Is the NYPD unfairly targeting bars and clubs, raiding them for minor offenses, forcing them to pay steep fines and, in so doing, driving them out of business? This was the argument made recently by two Community Board 3 members, who also own several bars in the neighborhood (see our full post on the topic here). What do you think? Go here to comment and to read comments from others. Some great related comments can also be found here.
The CB3 board members are incredibly biased and in a position to crush their competition and protect their self interests unlike any other business owner in New York.
EV/LES has become overrun with bars to the detriment of all other services, as they are the only ones who can afford the outrageous rents. You can’t make enough selling groceries or shining shoes in these neighborhoods any more to pay the bills.
Nobody wants all bars to disappear, we just want them to be managed, as many other cities do through zoning, and protecting the interests of the RESIDENTS. So many bars are now advocating serious drinking to even further raise their revenues to pay the disturbingly high rents, which leaves the streets full of very drunk people who are vomiting on the sidewalks and making an inordinate amount of noise as they stand around outside the bars screaming drunkenly into their cell phones and at each other. I live off the avenue and on the top floor, which sounds like it shouldn’t be impacted, but it’s like these crowds of people are right outside my window, and I can’t even see them when I look outside. It’s a din that travels.

_MATERIAL PROVIDED:_
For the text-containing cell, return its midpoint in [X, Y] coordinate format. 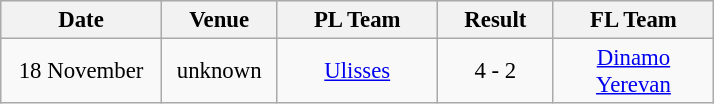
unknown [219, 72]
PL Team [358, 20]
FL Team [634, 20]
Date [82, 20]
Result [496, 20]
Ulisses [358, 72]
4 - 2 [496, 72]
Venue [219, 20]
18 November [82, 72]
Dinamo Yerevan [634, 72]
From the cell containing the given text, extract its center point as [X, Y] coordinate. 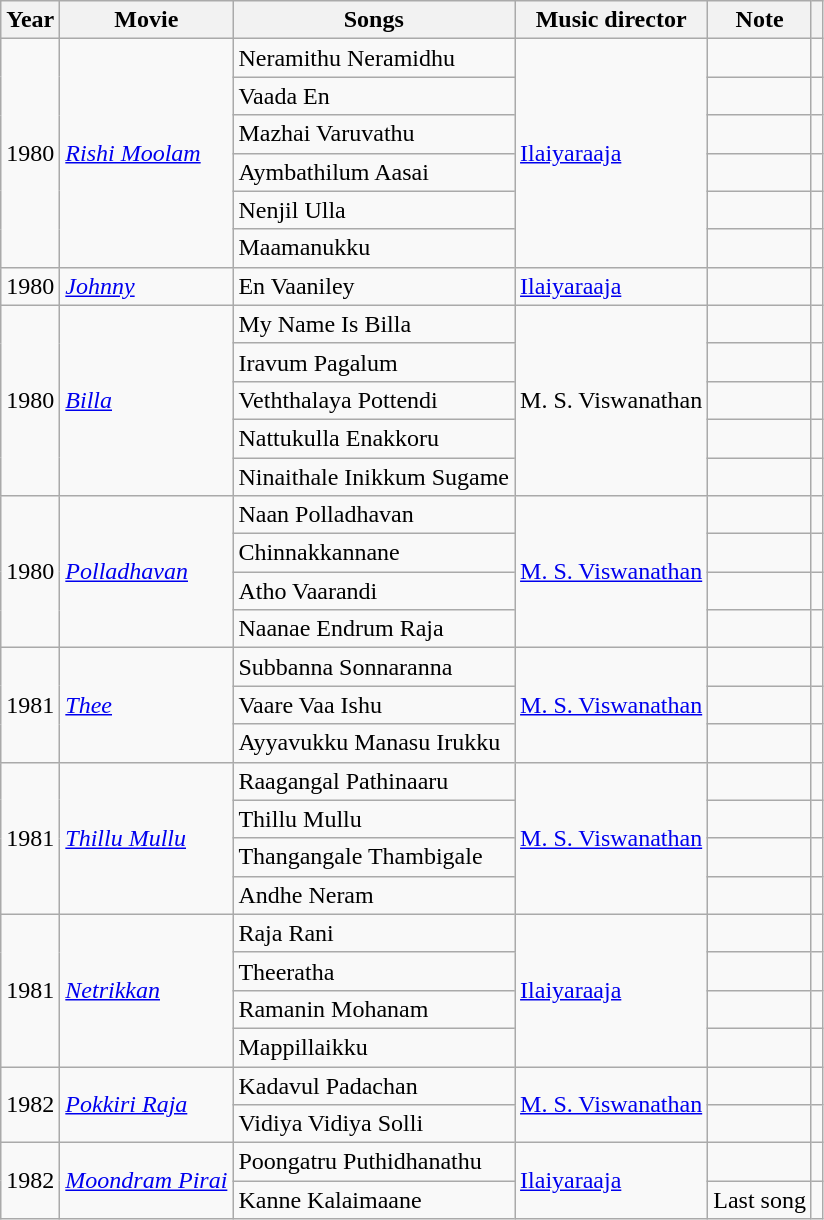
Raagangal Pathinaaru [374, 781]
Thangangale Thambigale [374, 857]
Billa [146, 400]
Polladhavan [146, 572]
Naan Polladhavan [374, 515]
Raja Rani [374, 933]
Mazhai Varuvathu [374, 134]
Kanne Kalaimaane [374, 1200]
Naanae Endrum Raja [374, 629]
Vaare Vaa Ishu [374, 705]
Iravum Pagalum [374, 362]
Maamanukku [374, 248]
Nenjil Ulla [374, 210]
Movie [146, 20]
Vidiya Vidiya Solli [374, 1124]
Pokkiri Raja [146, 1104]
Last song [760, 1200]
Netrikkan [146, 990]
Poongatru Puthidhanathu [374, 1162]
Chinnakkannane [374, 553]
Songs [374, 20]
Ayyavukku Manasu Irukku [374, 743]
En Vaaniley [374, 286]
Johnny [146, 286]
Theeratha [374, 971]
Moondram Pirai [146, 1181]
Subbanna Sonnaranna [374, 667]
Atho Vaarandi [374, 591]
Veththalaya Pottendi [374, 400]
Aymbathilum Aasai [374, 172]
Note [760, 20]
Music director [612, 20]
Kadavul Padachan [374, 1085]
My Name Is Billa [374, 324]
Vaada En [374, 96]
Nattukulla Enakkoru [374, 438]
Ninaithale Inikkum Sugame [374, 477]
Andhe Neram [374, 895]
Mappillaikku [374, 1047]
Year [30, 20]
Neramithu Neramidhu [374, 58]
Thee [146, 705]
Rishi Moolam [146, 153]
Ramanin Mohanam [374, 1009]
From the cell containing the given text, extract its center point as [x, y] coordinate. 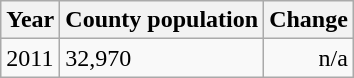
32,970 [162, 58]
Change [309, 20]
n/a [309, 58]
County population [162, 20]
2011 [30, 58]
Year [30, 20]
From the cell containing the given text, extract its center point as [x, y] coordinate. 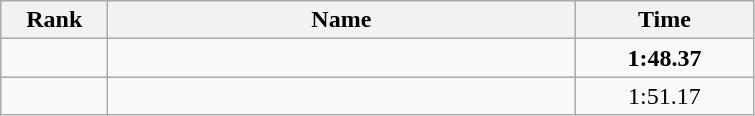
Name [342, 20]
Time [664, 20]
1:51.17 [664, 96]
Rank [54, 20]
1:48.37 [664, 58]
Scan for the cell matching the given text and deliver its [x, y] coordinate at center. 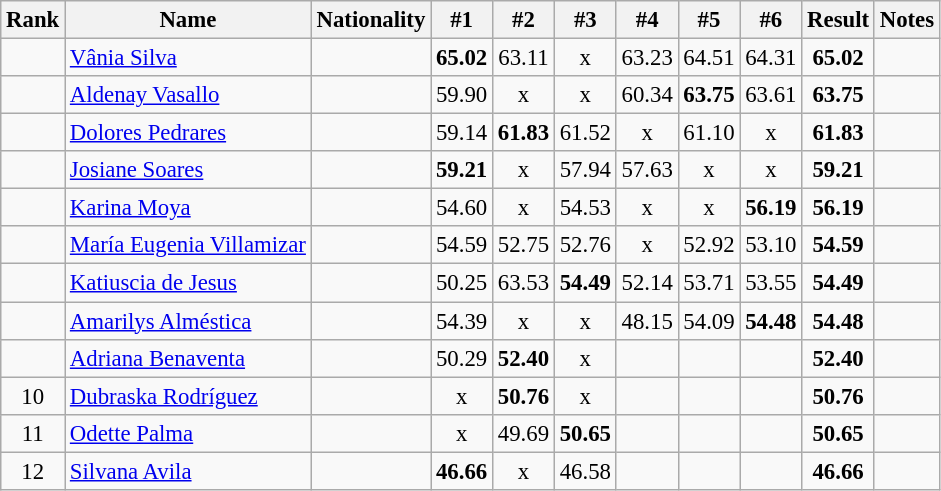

_CHALLENGE 1:_ In the text on bars and the NYPD, who made the argument that the police are unfairly targeting bars and clubs?
_CHALLENGE 2:_ From the text on bars and the NYPD, extract the passage from "Is the NYPD" up to and including "in New York.".
_CHALLENGE 3:_ List every action that the opening question of the text on bars and the NYPD says the police may be taking against bars and clubs.

_TASK ANSWER 1:_ Two Community Board 3 members who also own several bars in the neighborhood.

_TASK ANSWER 2:_
Is the NYPD unfairly targeting bars and clubs, raiding them for minor offenses, forcing them to pay steep fines and, in so doing, driving them out of business? This was the argument made recently by two Community Board 3 members, who also own several bars in the neighborhood (see our full post on the topic here). What do you think? Go here to comment and to read comments from others. Some great related comments can also be found here.
The CB3 board members are incredibly biased and in a position to crush their competition and protect their self interests unlike any other business owner in New York.

_TASK ANSWER 3:_
- Unfairly targeting them
- Raiding them for minor offenses
- Forcing them to pay steep fines
- Driving them out of business